Koko Brown Beer is only available in Hawaii and have you ever tasted toasted coconut in your beer? Well, here’s your chance to taste some of the islands best original beer. The beer is rich in a Hawaiian flavor, but not with a nutty taste. Remember Primo beer? “The tourists enjoy the different local beers while locals take pride in the fact that they are made here.”

Koko Brown Beer is available in Hawaii

When it comes to beer, there are purists and there are those who are not.

The purists want beer made from grain, hops, water and yeast — and nothing else. They want a brew that adheres like Super Glue to the centuries old German Purity Law, the famed Reinheitsgebot. Well, OK, the original German law didn’t mention yeast because no one really knew that yeast did all the heavy work of fermentation back in 1487 when they started hammering out what could go into beer and what couldn’t. You get the point, though.

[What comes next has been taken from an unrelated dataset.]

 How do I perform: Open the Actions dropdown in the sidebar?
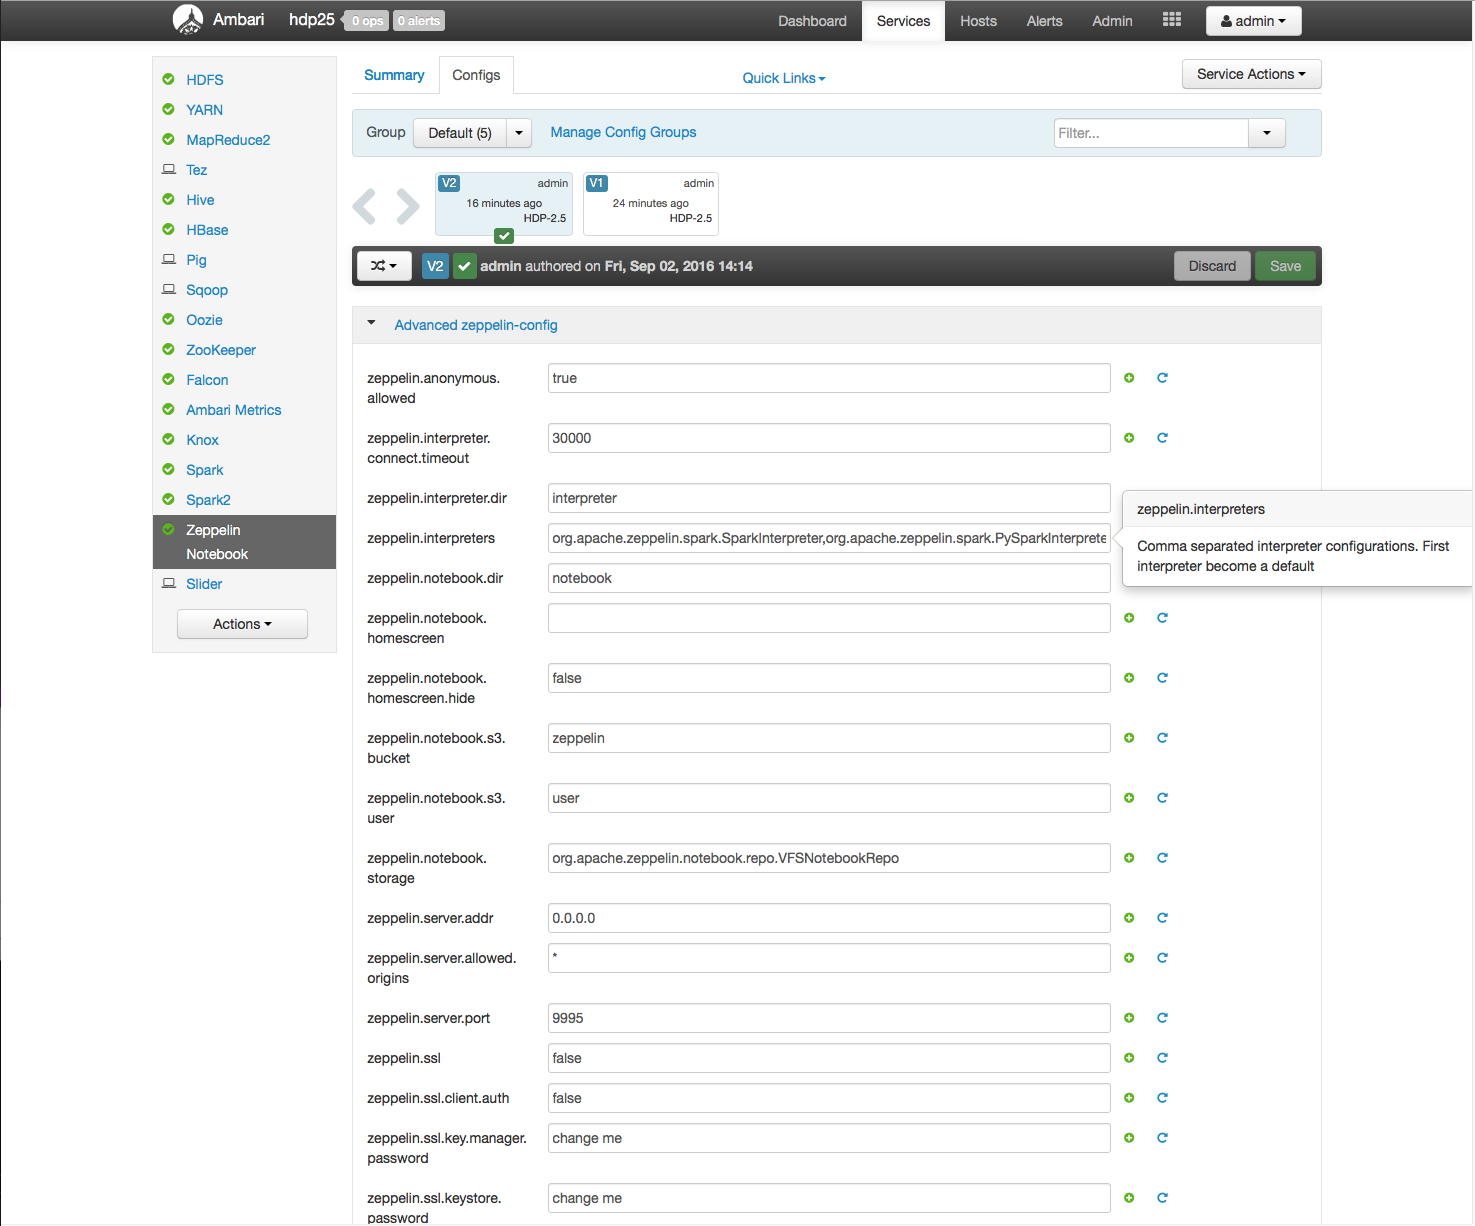pyautogui.click(x=242, y=623)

The beer-loving heirs of those purists might yield a bit on spices such as coriander or cinnamon these days, but they’ll still insist beer is beer and should be made out of beer stuff.

Across the divide from the purists are people like me, who’ll try beer flavored with just about anything. Blueberries, paw-paws, cherries, hot peppers, bacon — I’ll try it. I might not always like it, but I’ll try it.

This week’s beer is one that might put off the purists, but ought to please many. It should especially appeal to anyone who loves coconut.

The brew, Koko Brown, hails from Hawaii. It is an American brown ale brewed with toasted coconut. They have a lot of that in Hawaii.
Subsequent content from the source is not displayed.